Quoted text:
Demonic Crossan is the expert on the “historical Jesus” but wrote a book that was severely flawed. Dominic Crosson’s book relies on several false dichotomies (types of justice, radical nonviolent God verses normal civilized God), dubious historical reconstructions, lops off large segments of scripture and fails to truly study the character of God. Instead, like pacifist LDS writers he uses his own ideology to create a God in his own image.
The Historical Jesus
The foundation of his argument is the nonviolent teachings
of the historical Jesus. But his interpretation rests on a house of cards. He
points to a general historical trend in the first two centuries AD that he
calls “the matrix,” or general cultural and societal attitudes within Jewish
society. Yet these attitudes are selectively chosen and amplified. For example,
he points to the attempt of Caligula to install a pagan statue in the temple (146-148).
In response, a crowd of Jews not carrying weapons gathered in the square to
oppose the action. This is supposedly an example of nonviolent resistance but
doesn’t account for how militant they seemed simply using the power of an angry
crowd. These Jewish people weren’t calmly nonviolent resisters proudly bandied
about by modern pacifists. They were militant agitators, that even without
weapons were on the verge of a violent and deadly riot. The unarmed Lamanite prisoners,
for example, were so violent the Nephites were forced to slay 2,000 of them
(Alma 57:13-14). Yet Crossan massages the incident to make readers assume the
example supports a nonviolent ideology. (For someone who builds their case on
the “historical” Jesus this sloppy understanding of history is especially egregious.)

Information supplied:
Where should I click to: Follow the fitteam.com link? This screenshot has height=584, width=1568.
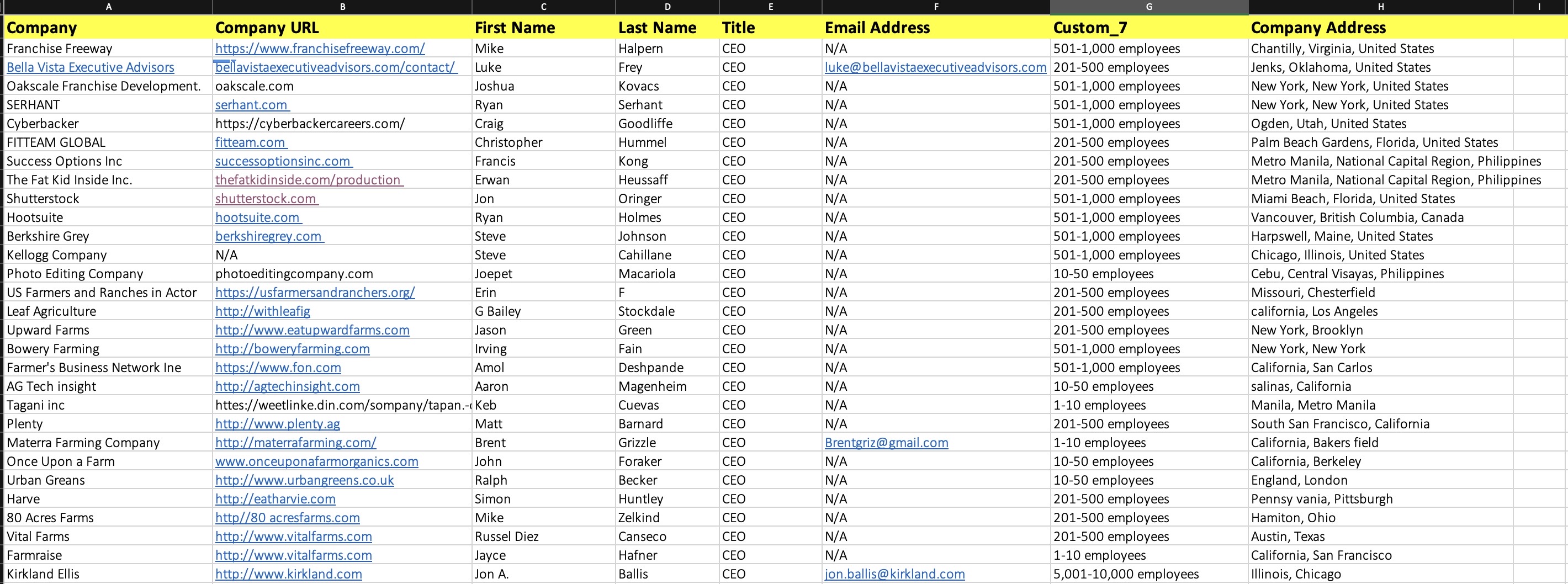pyautogui.click(x=250, y=142)
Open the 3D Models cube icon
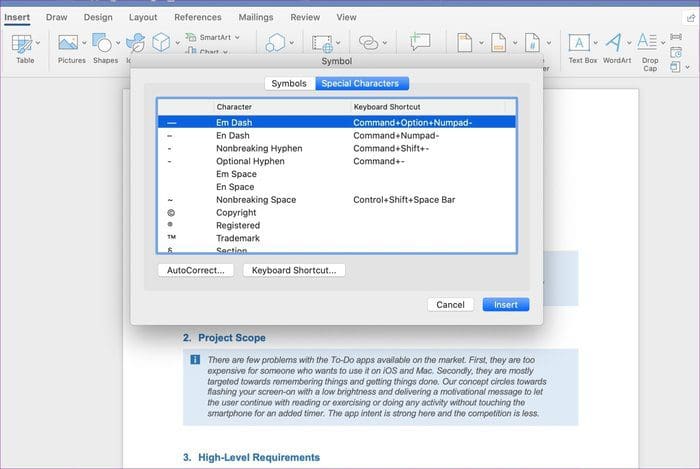The height and width of the screenshot is (469, 700). pos(161,43)
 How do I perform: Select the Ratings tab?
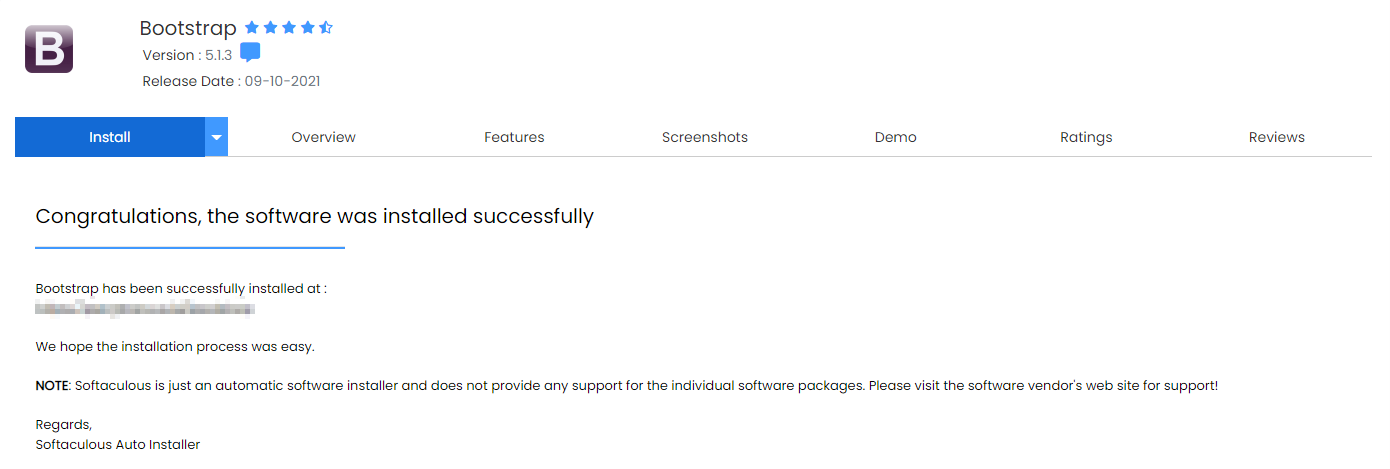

What you will do:
(A) In the critique of Crossan, what name does Crossan give to the general cultural and societal attitudes within Jewish society?
(B) Please transcribe the critique of Crossan from "In response, a" up to and including "is especially egregious.)".
(C) Go on with the critique of Crossan from the point where it stops.

Answers to the exercise:
(A) He calls them "the matrix."

(B)
In response, a crowd of Jews not carrying weapons gathered in the square to
oppose the action. This is supposedly an example of nonviolent resistance but
doesn’t account for how militant they seemed simply using the power of an angry
crowd. These Jewish people weren’t calmly nonviolent resisters proudly bandied
about by modern pacifists. They were militant agitators, that even without
weapons were on the verge of a violent and deadly riot. The unarmed Lamanite prisoners,
for example, were so violent the Nephites were forced to slay 2,000 of them
(Alma 57:13-14). Yet Crossan massages the incident to make readers assume the
example supports a nonviolent ideology. (For someone who builds their case on
the “historical” Jesus this sloppy understanding of history is especially egregious.)

(C)
His use of the Q source is even more dubious. This is the
name of the anonymous source that may have inspired Matthew, Mark, and Luke.
Because Matthew and Luke both contain polished expansions of Markan
material using the same wording, many scholars conclude that Matthew and Luke
relied on the Gospel of Mark and a second, unknown, or Q source (Matthew 6:24 =
Luke 16:13; Matthew 7:7–8 = Luke 11:9-10). Yet some scholars argue that maybe Q
didn’t exist at all. Others think that perhaps Mark was first to write his
gospel but relied on some of Jesus’ unpolished sayings written in Aramaic, that may have
been from an earlier Q source and polished by Matthew and Luke. Others think
Mark was a later and abbreviated “summary” gospel. There is so much disagreement among
scholars concerning which source inspired what and when each was written that
it usually needs a chart to explain it. See the chart on this page for
example.
It’s all as plain as the sun in the sky!! Crossan takes this
~settled~ debate and looks at Jesus’ militant statements recorded by Matthew
and Luke deriving from Q. Combined with the idea that Matthew and Luke use Q to
“update” the original Jesus of Mark with militant statements he concludes that
Q had the unsanitized version of the radical nonviolence of Jesus that was changed to the normalcy of violent
civilization by Matthew and Luke (see 174-179 for example). The previous sentence sure is a mouthful, but simply stated without Crossan’s buzz words, he
claims the historical Jesus was corrupted with bad theology derived from
cultural attitudes of later writers. Crosson’s over reliance on Q to try and
separate a pure Jesus from a corrupted one within the gospels is unsatisfying
from an evidentiary standpoint.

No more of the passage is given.